Backlog for BQ Stream Loader on AppEngine

Hey,

I have the bq stream loader setup on appengine flexible. The current scaling metric is cpu utilization which is set at 10% (the bqloader doesnt scale enough with other values).

Performed a load test on the pipeline with 8k requests/second for 90mins. The result was that the bq loader scaled to 163 instances(max set to 200) but there was a huge backlog and it only kept increasing until the load test came to an end. Once the test was over the backlog started decreasing though.

Backlog:

The docker file for bq stream loader is:

FROM openjdk:18-alpine

COPY snowplow-bigquery-streamloader-1.1.0.jar snowplow-bigquery-streamloader-1.1.0.jar
COPY config.hocon config.hocon
COPY resolver.json resolver.json
COPY script.sh script.sh

RUN apk add jq

CMD sh script.sh

The script.sh contents are:

jq '.data.repositories[0].connection.http.uri=env.SCHEMA_BUCKET' resolver.json >> tmp.json && mv tmp.json resolver.json
java -jar snowplow-bigquery-streamloader-1.1.0.jar --config $(cat config.hocon | base64 -w 0) --resolver $(cat resolver.json | base64 -w 0)

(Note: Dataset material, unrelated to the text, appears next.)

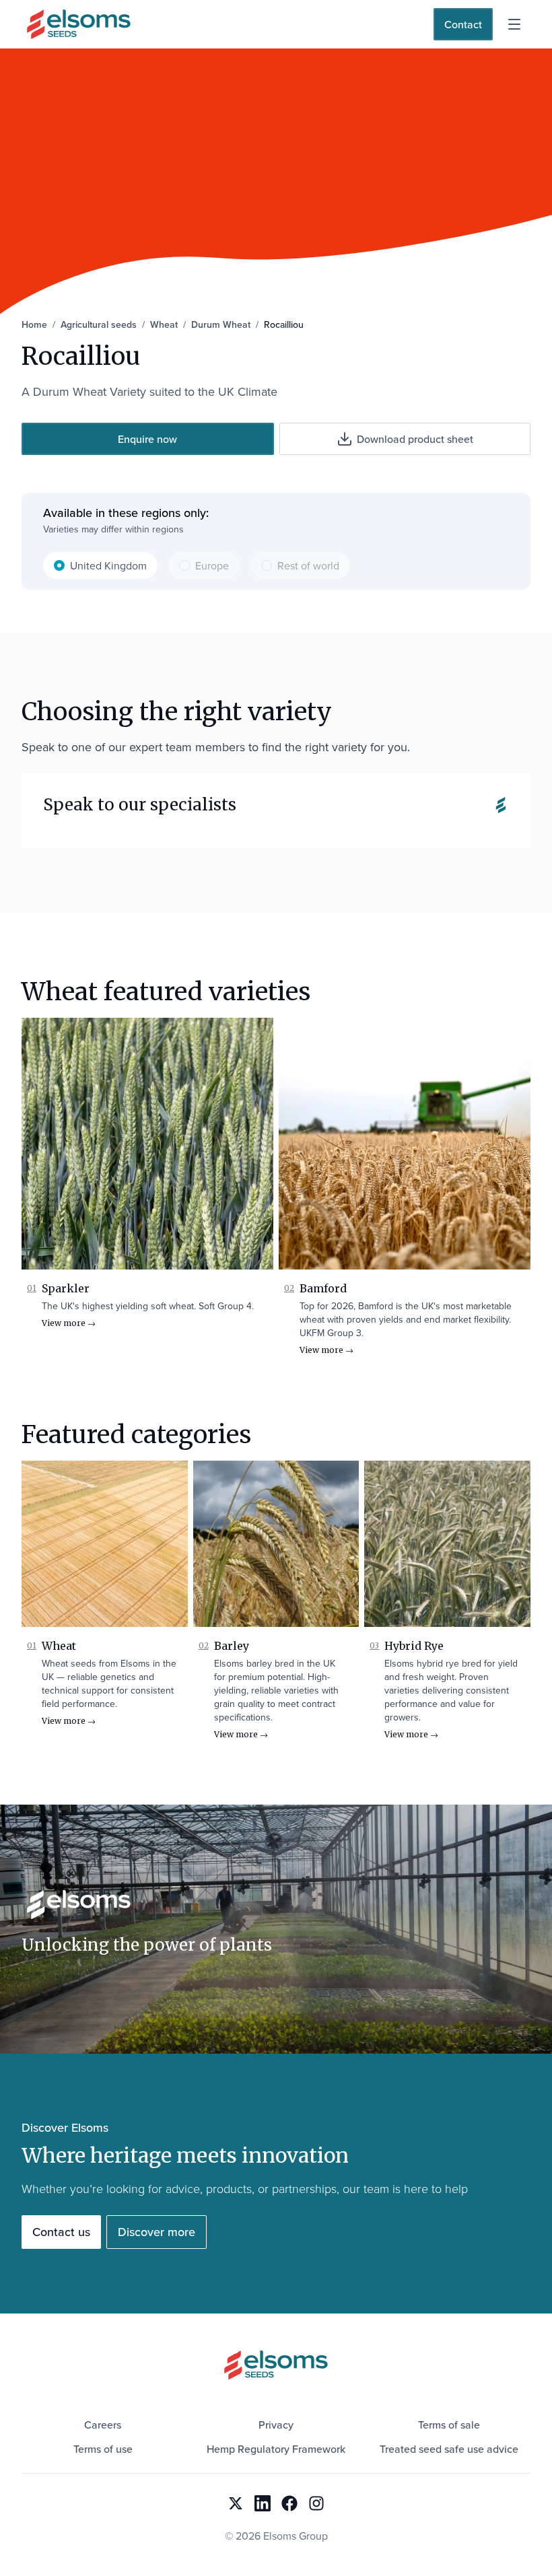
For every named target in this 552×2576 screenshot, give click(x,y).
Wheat (59, 1645)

AppEngine service config being:

runtime: custom
api_version: '1.0'
env: flexible
threadsafe: true
env_variables: ...
automatic_scaling:
  cool_down_period: 120s
  min_num_instances: 2
  max_num_instances: 200
  cpu_utilization:
    target_utilization: 0.1
network: ...
liveness_check:
  initial_delay_sec: 300
  check_interval_sec: 30
  timeout_sec: 4
  failure_threshold: 4
  success_threshold: 2
readiness_check:
  check_interval_sec: 5
  timeout_sec: 4
  failure_threshold: 2
  success_threshold: 2
  app_start_timeout_sec: 300
service_account: ...

There are errors for the bq stream loader:
image

Is there a way to have the bqloader handle the load more efficiently without having the backlog increase while under load.

Could you help with this?

Have you figured out where the bottleneck is (e.g., processing, acknowledgement, sinking etc?). 163 is a huge number of instances for that amount of data so I wouldn’t be wildly surprised if you start to see instances trip over each other and start to potentially hit some quotas as PubSub figures out how to distribute messages between each subscriber client for a single subscription.

The deadline_exceeded suggests that something is slowing down in your processing between receiving the event and failing to ack it within the timeout window.

Hi @mike,

Thank you for the response.

I checked the quota limits for pub sub and haven’t come close to crossing them. The limits for BQ are also good.

So i tried updating the resources for the instances, set each instance to use 1 core and 1.6gb of ram and it worked perfectly!

Thank you!